- Sire: Fairs Fair
- Grandsire: Fair Trial
- Dam: Amaroo
- Damsire: Gold Nib
- Sex: Stallion
- Foaled: 1957
- Country: New Zealand
- Colour: Chestnut
- Breeder: D. P. Clark
- Owner: James Wattie
- Trainer: Archie McGregor

Major wins
- Avondale Cup (1961) C.B.Fisher Plate (1962) Caulfield Cup (1962) Melbourne Cup (1962)

= Even Stevens (horse) =

New Zealand-bred Thoroughbred racehorse

Even Stevens (1957-1975) was a Thoroughbred racehorse that won both the Caulfield and Melbourne cups in Australia in 1962. He was ridden in both cups by his regular rider Les Coles.

==Career==
Even Stevens won 8 races in total, including the 1962 Melbourne Cup, Caulfield Cup and Werribee Cup, and £43,895 in prize money.

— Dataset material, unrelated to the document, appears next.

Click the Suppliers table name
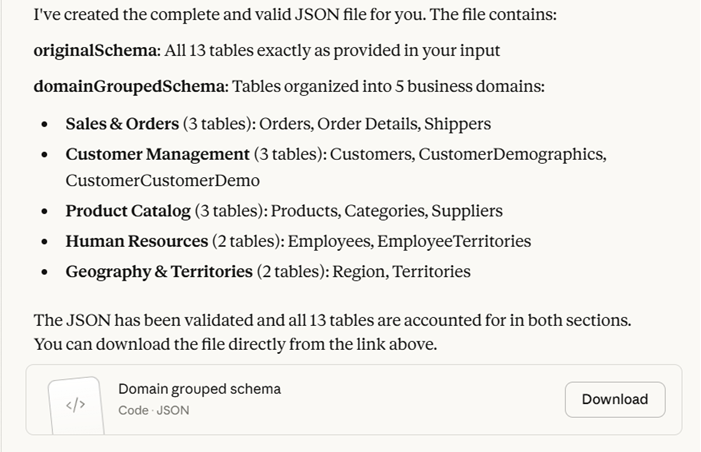tap(468, 211)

He was leased to Her Majesty Queen Elizabeth, the Queen Mother, but prior to sailing for England, suffered an accident in training which necessitated his retirement from racing.

He was retired to stud in New Zealand in 1963 where he sired two Group 1 winners, Master John and Evenstead. He died in 1975.

==Namesake==
Australian rail operator CFCL Australia named locomotive CF4403 after the horse.